Menurutnya, reforma agraria bukan sekadar program pertanahan, melainkan agenda strategis pembangunan daerah untuk menata ulang struktur penguasaan, pemilikan, penggunaan, dan pemanfaatan tanah agar lebih adil dan berkelanjutan.
“Melalui kebijakan ini, kita ingin mengurangi ketimpangan, menumbuhkan ekonomi kerakyatan, serta memperkuat kedaulatan masyarakat terhadap sumber daya agraria. Reforma agraria adalah fondasi penting bagi pemerataan kesejahteraan,” tegasnya.
Gubernur juga menjelaskan bahwa pemberian hak atas tanah kepada subjek reforma agraria dilakukan melalui mekanisme hak berjangka waktu di atas Hak Pengelolaan (HPL) Bank Tanah.

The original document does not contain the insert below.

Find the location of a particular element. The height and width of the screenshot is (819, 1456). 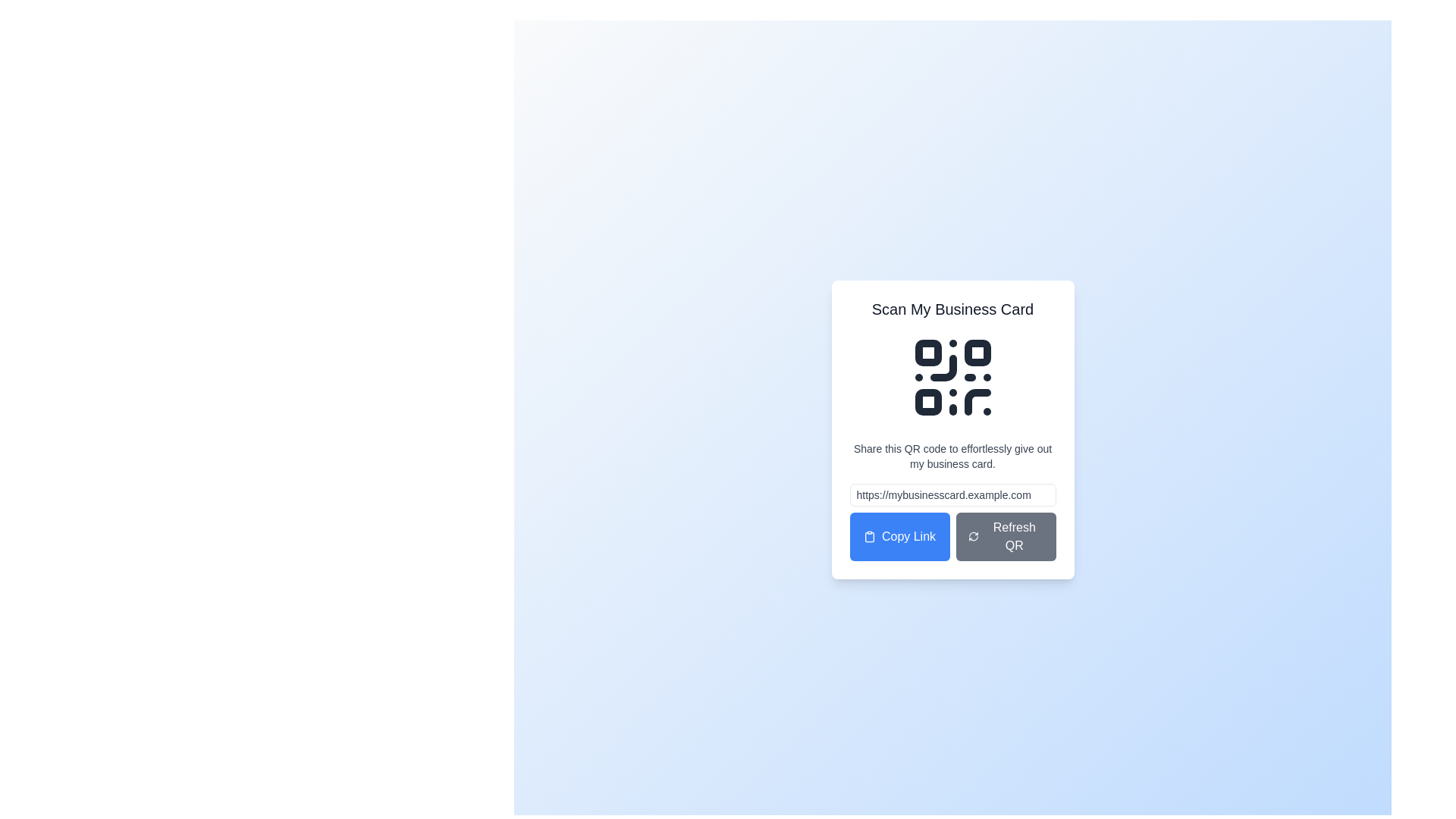

the non-editable text display field that shows a URL, located above the 'Copy Link' and 'Refresh QR' buttons is located at coordinates (952, 494).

Kebijakan ini bertujuan menjaga keberlanjutan pemanfaatan lahan, mencegah alih fungsi yang tidak terkendali, serta memastikan tanah tetap dimanfaatkan untuk kesejahteraan masyarakat.
Ia menekankan pentingnya koordinasi antara pemerintah daerah, Gugus Tugas Reforma Agraria, Kementerian ATR/BPN, dan Bank Tanah, termasuk dalam pelaksanaan sosialisasi kepada masyarakat.
“Kepada Bank Tanah, saya minta untuk proaktif menyampaikan perkembangan pelaksanaan kegiatan kepada bupati dan wali kota guna mengurangi potensi konflik di masyarakat, serta memperkuat sinergi dengan perangkat daerah yang membidangi urusan pertanahan,” pesannya.
Gubernur Norsan juga mengajak seluruh bupati dan wali kota se-Kalimantan Barat untuk menjadikan reforma agraria sebagai agenda lintas sektor.
“Keberhasilan program ini sangat bergantung pada sinergi antara pemerintah daerah, instansi vertikal, aparat penegak hukum, dunia akademik, dan masyarakat. Integrasi penataan aset dan penataan akses harus dilakukan secara konsisten agar manfaatnya benar-benar dirasakan masyarakat,” harapnya.